**COMPLETE THE FOLLOWING**
1: Rewrite the stretch of the puzzle excerpt from "N = 7, R = 1.7" through "the complete puzzle.", replacing "rightmost" with "leftmost".
2: Answer these questions using the puzzle excerpt:
(a) For which values of N and R does the excerpt say the puzzle definitely jumbles?
(b) At what magnification is the image shown, relative to the earlier images of the complete puzzle?
(c) How did the first version of the program sample the arcs?

**SOURCE EXCERPT**

★ ★ ★ ★ ★ ★ ★

N = 7, R = 1.7 definitely jumbles.

This is an image of the rightmost point of the left disk, transformed under all possible rotation sequences, stopped at 5,000,000 distinct points. Shown at 10x relative to my earlier images of the complete puzzle.

Image

So how exactly do I know it jumbles? Let me back up and describe what I've been doing. It started with the observation that the complete set of unbandaged cuts is just the image of the two arcs bounding the disk intersection, under all possible rotation sequences. If this is not obvious, then imagine an unbandaged puzzle, and look at any cut: that cut must have been generated by some particular turn that chopped a larger piece at some point. But that means that undoing some rotation sequence must put it back onto one of those primary arcs, otherwise it couldn't have been cut.

The first version of my program simply sampled those arcs in small steps, mapping each small line segment through some number of iterations of random moves, and plotting the result. That was sufficient for the simpler cases, and to hint at jumbling. But it was very inefficient, because if some small segment has a large orbit under all move sequences, we are just wandering through that space at random, mostly exploring space we've already visited many times before.

★ ★ ★ ★ ★ ★ ★

**INFORMATION GIVEN**
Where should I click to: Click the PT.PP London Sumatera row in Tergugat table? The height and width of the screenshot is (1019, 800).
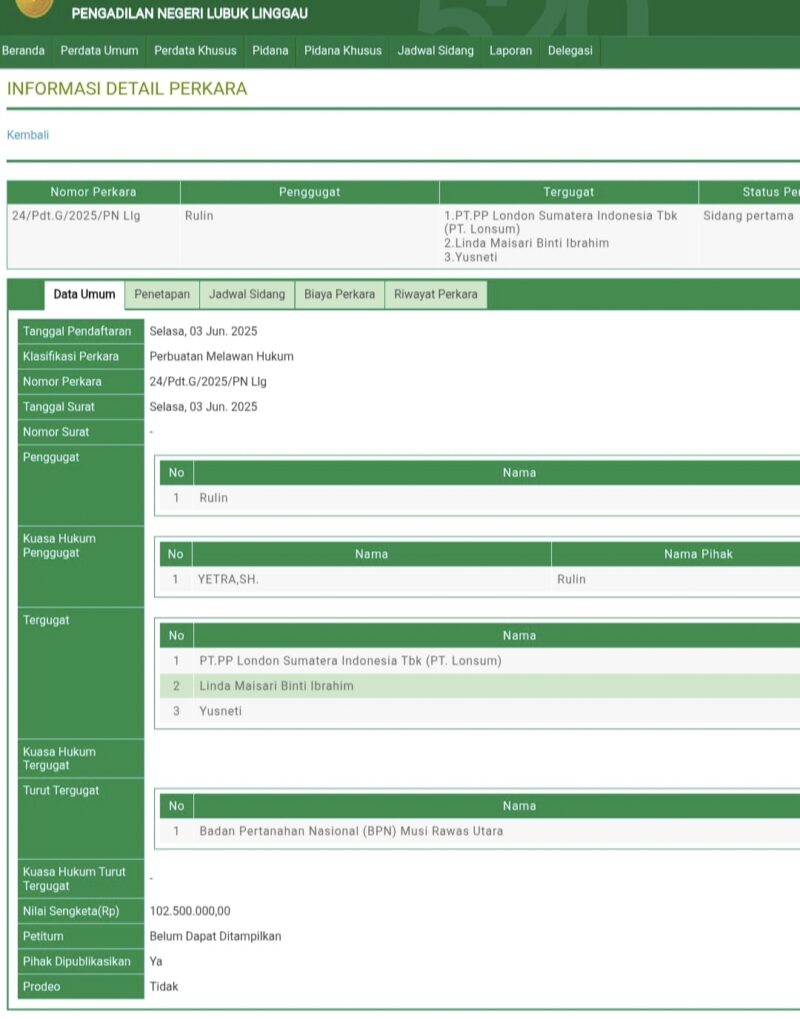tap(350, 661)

★ ★ ★ ★ ★ ★ ★

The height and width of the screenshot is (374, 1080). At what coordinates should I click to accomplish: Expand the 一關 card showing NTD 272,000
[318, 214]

★ ★ ★ ★ ★ ★ ★

**RESULTS**
1:
N = 7, R = 1.7 definitely jumbles.

This is an image of the leftmost point of the left disk, transformed under all possible rotation sequences, stopped at 5,000,000 distinct points. Shown at 10x relative to my earlier images of the complete puzzle.

2:
(a) N = 7 and R = 1.7.
(b) 10x.
(c) In small steps.